Somewhere along the ascent to our current greatness we forgot this simple chain of interactions, and the underlying psychological structure they represent. And because we’d become so smart that we could manipulate other people’s behaviour with certain controllable stimuli, we set ourselves on a course of dealing almost exclusively with the actions of our children, forgetting, of course, everything that lies underneath those actions, driving them and feeding them from behind the scenes. This line of thinking dominated the entire parenting paradigm superstructure, changing everything from how we birthed our babies and how we cared for them immediately and in the weeks and months following birth to how we raised and educated them throughout life. We thought we’d found the holy grail of scientifically developing moral, strong, bright, successful progeny. Amen.

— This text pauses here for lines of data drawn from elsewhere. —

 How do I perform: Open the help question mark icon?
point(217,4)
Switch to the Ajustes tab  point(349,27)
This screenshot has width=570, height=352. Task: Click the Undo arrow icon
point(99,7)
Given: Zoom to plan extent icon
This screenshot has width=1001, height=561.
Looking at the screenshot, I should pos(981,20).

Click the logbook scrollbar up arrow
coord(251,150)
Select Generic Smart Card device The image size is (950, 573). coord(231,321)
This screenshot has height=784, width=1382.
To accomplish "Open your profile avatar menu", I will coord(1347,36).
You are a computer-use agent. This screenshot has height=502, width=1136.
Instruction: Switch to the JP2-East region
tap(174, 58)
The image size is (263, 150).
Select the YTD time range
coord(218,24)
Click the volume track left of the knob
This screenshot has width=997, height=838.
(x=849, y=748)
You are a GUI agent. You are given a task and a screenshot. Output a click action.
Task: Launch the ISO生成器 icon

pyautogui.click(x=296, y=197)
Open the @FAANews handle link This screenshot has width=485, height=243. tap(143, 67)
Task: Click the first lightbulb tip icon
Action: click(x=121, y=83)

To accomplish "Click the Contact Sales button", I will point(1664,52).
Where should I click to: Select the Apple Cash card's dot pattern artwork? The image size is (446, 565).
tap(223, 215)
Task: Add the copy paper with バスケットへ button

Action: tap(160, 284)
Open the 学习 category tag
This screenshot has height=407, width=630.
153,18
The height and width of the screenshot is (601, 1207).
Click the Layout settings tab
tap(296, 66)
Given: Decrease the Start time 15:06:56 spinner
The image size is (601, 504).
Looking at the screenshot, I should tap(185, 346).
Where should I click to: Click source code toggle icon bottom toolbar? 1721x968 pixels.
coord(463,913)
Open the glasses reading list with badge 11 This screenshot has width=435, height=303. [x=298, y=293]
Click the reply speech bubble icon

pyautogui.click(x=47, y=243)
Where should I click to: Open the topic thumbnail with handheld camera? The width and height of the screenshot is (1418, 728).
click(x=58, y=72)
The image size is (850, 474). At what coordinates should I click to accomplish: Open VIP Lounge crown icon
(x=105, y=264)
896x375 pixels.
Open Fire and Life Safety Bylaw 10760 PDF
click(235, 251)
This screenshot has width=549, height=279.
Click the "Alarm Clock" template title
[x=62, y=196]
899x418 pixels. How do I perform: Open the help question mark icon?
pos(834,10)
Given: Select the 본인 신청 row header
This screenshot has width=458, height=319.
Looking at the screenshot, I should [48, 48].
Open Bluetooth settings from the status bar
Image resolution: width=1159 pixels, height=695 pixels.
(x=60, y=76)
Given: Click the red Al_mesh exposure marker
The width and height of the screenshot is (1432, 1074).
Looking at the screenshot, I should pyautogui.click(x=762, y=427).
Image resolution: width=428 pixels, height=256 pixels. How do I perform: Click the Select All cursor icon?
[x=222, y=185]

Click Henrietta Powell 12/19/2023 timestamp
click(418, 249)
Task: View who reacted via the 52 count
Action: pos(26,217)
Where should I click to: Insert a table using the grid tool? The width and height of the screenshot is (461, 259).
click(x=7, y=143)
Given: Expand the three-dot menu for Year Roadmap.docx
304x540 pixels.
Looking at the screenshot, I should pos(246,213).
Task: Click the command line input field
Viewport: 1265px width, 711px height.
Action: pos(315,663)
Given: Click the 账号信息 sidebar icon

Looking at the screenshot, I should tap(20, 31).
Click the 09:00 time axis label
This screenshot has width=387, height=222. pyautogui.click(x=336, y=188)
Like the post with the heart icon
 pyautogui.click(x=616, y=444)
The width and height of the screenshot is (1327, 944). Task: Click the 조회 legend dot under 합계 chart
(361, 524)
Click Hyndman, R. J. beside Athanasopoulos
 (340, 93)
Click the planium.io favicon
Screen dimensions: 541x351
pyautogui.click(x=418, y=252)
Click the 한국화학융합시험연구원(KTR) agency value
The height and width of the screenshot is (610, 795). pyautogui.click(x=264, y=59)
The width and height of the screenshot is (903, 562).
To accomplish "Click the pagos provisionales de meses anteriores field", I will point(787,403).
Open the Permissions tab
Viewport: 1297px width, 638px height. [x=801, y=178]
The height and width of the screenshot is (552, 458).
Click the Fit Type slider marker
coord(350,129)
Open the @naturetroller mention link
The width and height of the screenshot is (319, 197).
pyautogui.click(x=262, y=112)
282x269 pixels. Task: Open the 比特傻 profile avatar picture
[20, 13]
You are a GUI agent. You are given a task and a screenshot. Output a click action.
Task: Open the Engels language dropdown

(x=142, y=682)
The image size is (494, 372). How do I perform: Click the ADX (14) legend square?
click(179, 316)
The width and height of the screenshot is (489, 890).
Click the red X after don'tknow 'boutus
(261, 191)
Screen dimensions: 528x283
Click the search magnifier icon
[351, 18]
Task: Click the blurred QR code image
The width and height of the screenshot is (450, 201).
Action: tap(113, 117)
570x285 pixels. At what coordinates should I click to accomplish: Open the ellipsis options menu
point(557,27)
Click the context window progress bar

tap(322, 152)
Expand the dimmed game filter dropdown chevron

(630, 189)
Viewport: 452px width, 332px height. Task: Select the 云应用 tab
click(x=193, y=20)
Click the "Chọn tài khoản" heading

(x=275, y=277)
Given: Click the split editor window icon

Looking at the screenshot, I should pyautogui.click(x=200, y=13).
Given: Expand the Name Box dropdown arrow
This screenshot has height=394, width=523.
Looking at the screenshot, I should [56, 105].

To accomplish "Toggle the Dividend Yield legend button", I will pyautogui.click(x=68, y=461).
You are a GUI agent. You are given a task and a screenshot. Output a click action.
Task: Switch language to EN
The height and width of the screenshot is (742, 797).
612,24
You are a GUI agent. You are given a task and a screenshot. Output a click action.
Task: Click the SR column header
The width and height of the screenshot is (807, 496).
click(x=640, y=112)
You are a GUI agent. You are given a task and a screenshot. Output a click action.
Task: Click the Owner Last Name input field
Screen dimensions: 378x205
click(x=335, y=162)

How ridiculously wrong we were, eh? After “being born” with a pristine and wildly effective gift for nurturing our young — and that in many ways being the thing that has allowed our species to achieve such astounding heights — we almost completely chucked it in the span of just a few short paragraphs of our recent parenting history. Nowadays, most of us have been un-supported emotionally for our entire lives; we don’t know how to process our own emotions (for when would we have learned and from whom? Mr. Belvedere?!); and our stress response systems are wired for overreaction. We are triggered by our babies cries (partly as we should be) to our very neural core, and because we were never given the neural tools or taught to use them, we don’t know how to respond to this basic and natural signal. As a result, generations of us have been raised without even the most rudimentary kinds of emotional nurturance. We grow up violent and victimized, depressed and re-pressed, mentally and physically ill, and habitual in our self-destruction. And the culture has the nerve to blame every example of it on the parenting!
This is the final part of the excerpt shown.